You can proxy the google analytics script via your own server, save it locally and auto update the file every hour to make sure it's always latest version from google.

I've done this on a couple of sites now and all is working fine.

Google Analytics Proxy Route in NodeJS / MEAN Stack

This is how I implemented it on my blog that's built with the MEAN stack.

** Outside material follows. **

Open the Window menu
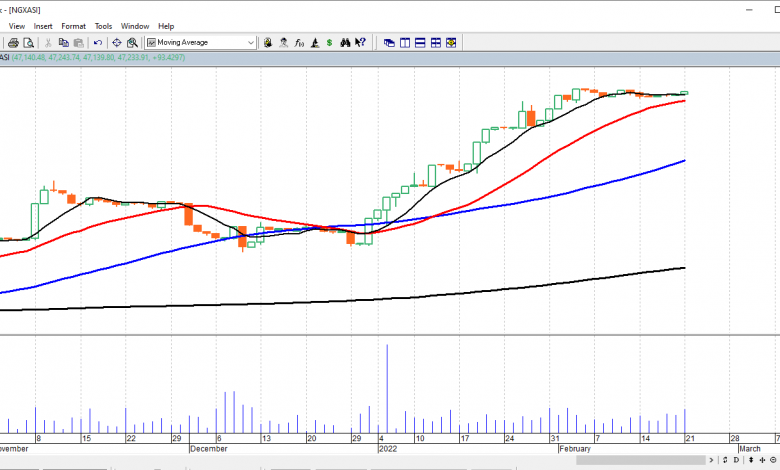[135, 26]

router.get('/analytics.js', function (req, res, next) {
    var fileUrl = 'http://www.google-analytics.com/analytics.js';
    var filePath = path.resolve('/content/analytics.js');

    // ensure file exists and is less than 1 hour old
    fs.stat(filePath, function (err, stats) {
        if (err) {
            // file doesn't exist so download and create it
            updateFileAndReturn();
        } else {
            // file exists so ensure it's not stale
            if (moment().diff(stats.mtime, 'minutes') > 60) {
                updateFileAndReturn();
            } else {
                returnFile();
            }
        }
    });

    // update file from remote url then send to client
    function updateFileAndReturn() {
        request(fileUrl, function (error, response, body) {
            fs.writeFileSync(filePath, body);
            returnFile();
        });
    }

    // send file to client
    function returnFile() {
        res.set('Cache-Control', 'public, max-age=' + oneWeekSeconds);
        res.sendFile(filePath);
    }
});

Google Analytics Proxy Action Method in ASP.NET MVC

This is how I implemented it on other sites built with ASP.NET MVC.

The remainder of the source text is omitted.